Y es raro este Verón. Mi hija Delfina apenas tiene siete
años, disfruta del fútbol como un futbolero del Mundial de Vóley, pero ella
sola sacó una foto de la revista para pegarla en su dormitorio. “Hay que
ponerla en la pieza, Papi”, me informó. Y ahí quedó, al lado de una tal
Violetta y del león de peluche. El día de su despedida me encomendó: “Papá, ¿le
mandás saludos míos?”.
Es increíble, pero existe un magnetismo imposible de
desenmarañar en palabras entre Estudiantes-la gente y Verón. Las causan exceden
largamente su aporte con los cortos.
Delfina crece con un Estudiantes ganador, y en medio de una
generación de hinchas que no sólo festeja títulos, sino que también goza del
invalorable tesoro de poder transmitirles a sus hijos y nietos una máxima que
será leyenda: “Yo vi jugar a Verón”. Es que el tiempo agiganta los hechos o los
pone en su lugar justo.
Para mí, Nolo Ferreira es Belgrano y Mariano Mangano San
Martín. Así me los describieron, así me los contaron, así los pude leer.

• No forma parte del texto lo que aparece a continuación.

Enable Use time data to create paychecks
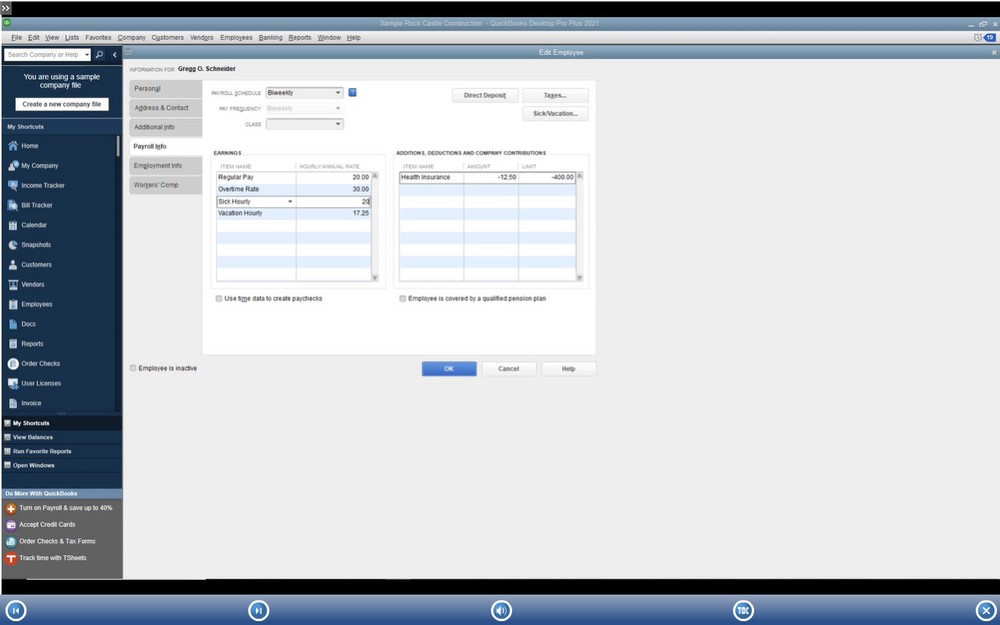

Seguramente lo mismo sucederá con los hinchas que surjan de ahora en más, que
no tendrán el placer inconmensurable de haber visto a Verón. Eso sí, deberán
crecer con sus historias, pegadas a El Principito de Antoine Saint-Exúpery.
Las obras que perduran a los hombres hacen grandes a éstos o
los magnifican mucho más. Y los transforman en tipos únicos. Irrepetibles, como
Juan Sebastián Verón.
¡Gracias a la vida por haberlo visto jugar!
Esteban, 38 años, el papá de Delfina.